Après cette parenthèse au Pakistan, il revient dans sa ville natale d’Herat, avec la perspective d’ouvrir un petit hôpital qui prendrait gratuitement en charge les personnes nécessitant des soins de chirurgie reconstructive. Mais les autorités lui mettent des bâtons dans les roues et il doit renoncer à son projet. Il postule alors pour un poste à plein temps au CICR, qui l’engage immédiatement et l’envoie à Kibuye, au Rwanda, où il travaillera comme chirurgien de septembre 1998 à avril 1999. Son naturel positif a pour effet de stimuler l’équipe chirurgicale, qui a à gérer une lourde charge de travail. Dynamique mais posé, Salah s’impose comme un véritable mentor, partageant ses connaissances et ses compétences avec le reste de l’équipe et les employés locaux. C’est par ailleurs un excellent communicateur. « Il a appris le français et le kinyarwanda en aussi peu de temps qu’il aurait mis pour suturer une plaie », relèvera plus tard un de ses collègues.

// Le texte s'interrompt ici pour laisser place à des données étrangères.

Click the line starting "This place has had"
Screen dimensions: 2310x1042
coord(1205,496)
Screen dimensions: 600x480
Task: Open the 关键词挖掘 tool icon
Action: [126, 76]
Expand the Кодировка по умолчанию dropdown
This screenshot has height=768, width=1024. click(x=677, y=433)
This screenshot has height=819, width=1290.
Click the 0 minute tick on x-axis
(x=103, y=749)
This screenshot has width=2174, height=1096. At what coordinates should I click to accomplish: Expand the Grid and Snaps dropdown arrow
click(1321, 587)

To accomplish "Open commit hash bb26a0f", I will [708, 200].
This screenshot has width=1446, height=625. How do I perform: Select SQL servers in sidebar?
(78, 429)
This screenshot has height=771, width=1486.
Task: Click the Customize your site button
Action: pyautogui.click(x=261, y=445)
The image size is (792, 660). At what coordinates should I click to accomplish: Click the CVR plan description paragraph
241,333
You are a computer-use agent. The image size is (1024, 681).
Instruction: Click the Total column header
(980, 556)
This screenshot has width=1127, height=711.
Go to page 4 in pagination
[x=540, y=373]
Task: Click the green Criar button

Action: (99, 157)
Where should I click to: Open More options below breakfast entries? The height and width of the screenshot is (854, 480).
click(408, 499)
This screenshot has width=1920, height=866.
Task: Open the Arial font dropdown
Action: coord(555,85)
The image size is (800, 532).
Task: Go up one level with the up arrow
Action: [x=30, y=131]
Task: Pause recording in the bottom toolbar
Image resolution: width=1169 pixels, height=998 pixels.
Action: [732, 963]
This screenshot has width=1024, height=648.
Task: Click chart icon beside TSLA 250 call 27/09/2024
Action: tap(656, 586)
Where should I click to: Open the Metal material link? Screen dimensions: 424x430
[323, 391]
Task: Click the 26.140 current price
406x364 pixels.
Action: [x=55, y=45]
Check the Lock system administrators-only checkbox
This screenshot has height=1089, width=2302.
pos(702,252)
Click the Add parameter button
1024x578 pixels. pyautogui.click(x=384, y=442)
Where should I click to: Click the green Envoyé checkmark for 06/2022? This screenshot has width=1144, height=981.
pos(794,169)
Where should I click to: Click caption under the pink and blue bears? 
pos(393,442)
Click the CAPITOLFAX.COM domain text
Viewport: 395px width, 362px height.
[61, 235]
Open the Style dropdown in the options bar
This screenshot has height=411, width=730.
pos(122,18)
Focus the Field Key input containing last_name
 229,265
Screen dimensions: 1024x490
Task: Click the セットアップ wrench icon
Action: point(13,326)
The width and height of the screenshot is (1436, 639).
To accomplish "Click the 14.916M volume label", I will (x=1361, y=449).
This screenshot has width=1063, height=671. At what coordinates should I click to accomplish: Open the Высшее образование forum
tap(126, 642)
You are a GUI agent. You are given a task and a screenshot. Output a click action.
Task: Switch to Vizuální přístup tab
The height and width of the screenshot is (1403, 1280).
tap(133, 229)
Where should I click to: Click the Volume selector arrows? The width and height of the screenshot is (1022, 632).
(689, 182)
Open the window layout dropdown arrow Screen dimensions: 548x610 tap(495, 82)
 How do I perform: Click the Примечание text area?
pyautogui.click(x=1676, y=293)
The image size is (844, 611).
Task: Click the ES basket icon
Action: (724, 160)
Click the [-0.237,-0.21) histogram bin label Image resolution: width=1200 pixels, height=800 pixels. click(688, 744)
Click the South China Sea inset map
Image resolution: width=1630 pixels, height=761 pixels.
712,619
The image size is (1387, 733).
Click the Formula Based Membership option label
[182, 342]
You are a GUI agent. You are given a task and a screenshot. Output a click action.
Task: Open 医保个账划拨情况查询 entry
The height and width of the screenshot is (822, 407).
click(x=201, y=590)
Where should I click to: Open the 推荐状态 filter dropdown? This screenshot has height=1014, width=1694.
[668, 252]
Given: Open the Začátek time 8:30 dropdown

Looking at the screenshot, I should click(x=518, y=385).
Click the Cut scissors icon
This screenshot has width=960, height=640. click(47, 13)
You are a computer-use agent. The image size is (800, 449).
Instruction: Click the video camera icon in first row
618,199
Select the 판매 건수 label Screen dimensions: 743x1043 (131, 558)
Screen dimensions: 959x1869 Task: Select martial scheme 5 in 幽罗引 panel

Après le Rwanda, Salah part pour une nouvelle mission au Soudan. Il est affecté à l’hôpital universitaire de Djouba, où il travaillera de mai à décembre 1999. Ses collègues parlent de lui comme d’un excellent chirurgien, qui a en outre le don d’établir de bons rapports tant avec les patients qu’avec les collaborateurs de l’établissement. Suit une nouvelle affectation de quelques mois à l’hôpital général de Dili, au Timor-Leste. Il y est le plus souvent le seul chirurgien à des kilomètres à la ronde. Puis Salah repart pour l’Afrique, et c’est en Sierra Leone qu’il exercera cette fois, à l’hôpital de Kenama soutenu par le CICR. Mais, début juillet 2000, de passage aux Pays-Bas où il est venu retrouver sa femme et sa fille, il tombe soudainement malade. Emmené à l’hôpital, on lui diagnostique une fièvre hémorragique, la fièvre de Lassa, une maladie virale aiguë, endémique en Sierra Leone. Tous les efforts déployés pour le sauver restent vains et Salah décède à l’hôpital universitaire de Leyde le 25 juillet. Il avait 48 ans.
Sa vie durant, Salah a fait preuve d’un engagement professionnel sans faille, que ce soit en tant que médecin, chirurgien ou encore humanitaire. Jeune médecin, il a laissé derrière lui l’Europe pour retourner en Afghanistan, son pays alors déchiré par la guerre, où il savait qu’on avait cruellement besoin de ses compétences. Des compétences qu’il mettrait plus tard au service d’hommes, de femmes et d’enfants dans d’autres zones de conflit aux quatre coins du monde.